By Barani Krishnan
Investing.com - Norway, Western Europe’s largest oil producer, said on Thursday it was joining OPEC and rest of the world in output cuts, giving crude prices double-digit gains for a second day as bulls in the market bet on demand recovery from the coronavirus pandemic.
West Texas Intermediate, the New York-traded benchmark for U.S. crude, still ended April with a monthly loss after its previous front-month contract fell to subzero levels last week.
But Brent, the London-traded global benchmark for oil, posted double-digit gains for April, in a sign that the worst may be behind energy markets.
“I’d say that as much as we should not underweight the fundamentals, we should not underestimate the firepower of charging bulls who have long been waiting to action that buy button,” said Igor Windisch at the Geneva-based IBW Oil Brief.
“But I would stay cautious. As of tomorrow, OPEC+ cuts will start to bring support to prices. But for how long? How much of those cuts are already priced in? I would say all of it.”
June WTI settled up $3.78, or 25%, at $18.84 per barrel. For the month, it fell 8%.
July Brent closed up $2.25, or 9%, at $26.48. It rose 16% for April.
Both WTI and Brent prices have rallied since Tuesday. The New York-traded benchmark jumped 25% in the previous session, powered by optimism over the relative success of clinical trials for potential Covid-19 drug, remdesivir, and a smaller-than-expected build in U.S. crude stockpiles for last week. The U.K. oil gauge rose nearly 7% on Wednesday, tracking WTI’s gains.
Thursday’s run-up came after Norway said it will cut output by 250,000 barrels daily in June and 134,000 barrels per day in the second half of the year.
OPEC, meanwhile, has a target to reduce 9.7 million bpd from global supply.
The cuts have reduced market fears that space for storing oil in both the United States and the world may be running out. The Cushing, Okla. hub for WTI physical deliveries has been reported to be weeks away from hitting capacity while global oil tanker operators say few VLCCs, or Very Large Crude Carriers, are left with leasing space.
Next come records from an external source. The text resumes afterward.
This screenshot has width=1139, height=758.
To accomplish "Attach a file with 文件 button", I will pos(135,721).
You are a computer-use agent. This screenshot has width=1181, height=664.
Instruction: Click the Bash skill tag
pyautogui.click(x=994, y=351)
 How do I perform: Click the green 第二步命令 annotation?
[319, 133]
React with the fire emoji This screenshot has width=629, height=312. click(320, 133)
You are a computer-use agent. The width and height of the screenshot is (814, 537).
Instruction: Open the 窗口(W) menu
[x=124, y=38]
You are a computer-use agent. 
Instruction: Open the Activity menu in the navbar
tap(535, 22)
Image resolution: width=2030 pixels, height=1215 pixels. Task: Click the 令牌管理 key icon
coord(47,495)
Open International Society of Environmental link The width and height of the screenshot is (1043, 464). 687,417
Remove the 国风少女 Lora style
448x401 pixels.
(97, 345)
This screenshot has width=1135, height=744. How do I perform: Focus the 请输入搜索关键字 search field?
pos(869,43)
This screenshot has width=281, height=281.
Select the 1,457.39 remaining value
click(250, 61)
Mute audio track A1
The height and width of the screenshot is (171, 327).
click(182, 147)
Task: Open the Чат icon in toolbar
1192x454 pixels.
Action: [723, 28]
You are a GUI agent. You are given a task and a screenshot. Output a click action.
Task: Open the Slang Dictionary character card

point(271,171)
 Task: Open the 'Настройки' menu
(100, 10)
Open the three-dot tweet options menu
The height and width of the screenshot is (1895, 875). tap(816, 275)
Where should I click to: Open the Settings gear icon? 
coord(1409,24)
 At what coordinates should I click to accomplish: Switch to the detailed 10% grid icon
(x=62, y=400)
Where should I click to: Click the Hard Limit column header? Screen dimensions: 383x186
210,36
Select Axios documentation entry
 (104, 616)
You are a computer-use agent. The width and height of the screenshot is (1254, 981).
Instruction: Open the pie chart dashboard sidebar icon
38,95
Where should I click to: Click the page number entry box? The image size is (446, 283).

Yet, the Trump administration provided some relief to U.S. producers to store immediate supplies of oil that the market had little need for, by providing nine companies leasing space for 23 million barrels in total in underground salt caverns owned by the government’s Strategic Petroleum Reserve. The companies that got the reprieve were Chevron (NYSE:CVX), Exxon Mobil (NYSE:XOM), Alon USA, Atlantic Trading, Energy Transfer (NYSE:ET), Equinor Marketing & Trading, Mercuria Energy, MVP Holdings and Vitol.
Also on the oil companies front, Chesapeake Energy (NYSE:CHK), which was at the forefront of the U.S. shale boom of the past decade, was preparing a potential bankruptcy filing, Reuters reported. If true, it would be the second bankruptcy filing by a major U.S. energy company — after Whiting Petroleum’s in early April — inflicted by the Covid-19 crisis.
Production cuts notwithstanding, storage concerns continued to weigh on markets with the International Energy Agency warning that global capacity could reach its maximum by mid-June and that energy demand could slump by a record 6% in 2020 due to lockdowns.
“If the already-stretched storage capacity is getting fuller and fuller every week, a rise in prices cannot be sustainable for long as the problem is not really resolved”, Rystad Energy’s head of oil markets Bjornar Tonhauge said.
“At around 80-90% full, traders keep on seeing the storage glass as half empty when it is not even half full. It’s close to overflowing, even at a lower speed.”
The U.S. economy, meanwhile, continues to shed jobs, with another 3.8 million Americans filing for unemployment claims for the first time last week, bringing to around 30 million the number of jobs lost to Covid-19.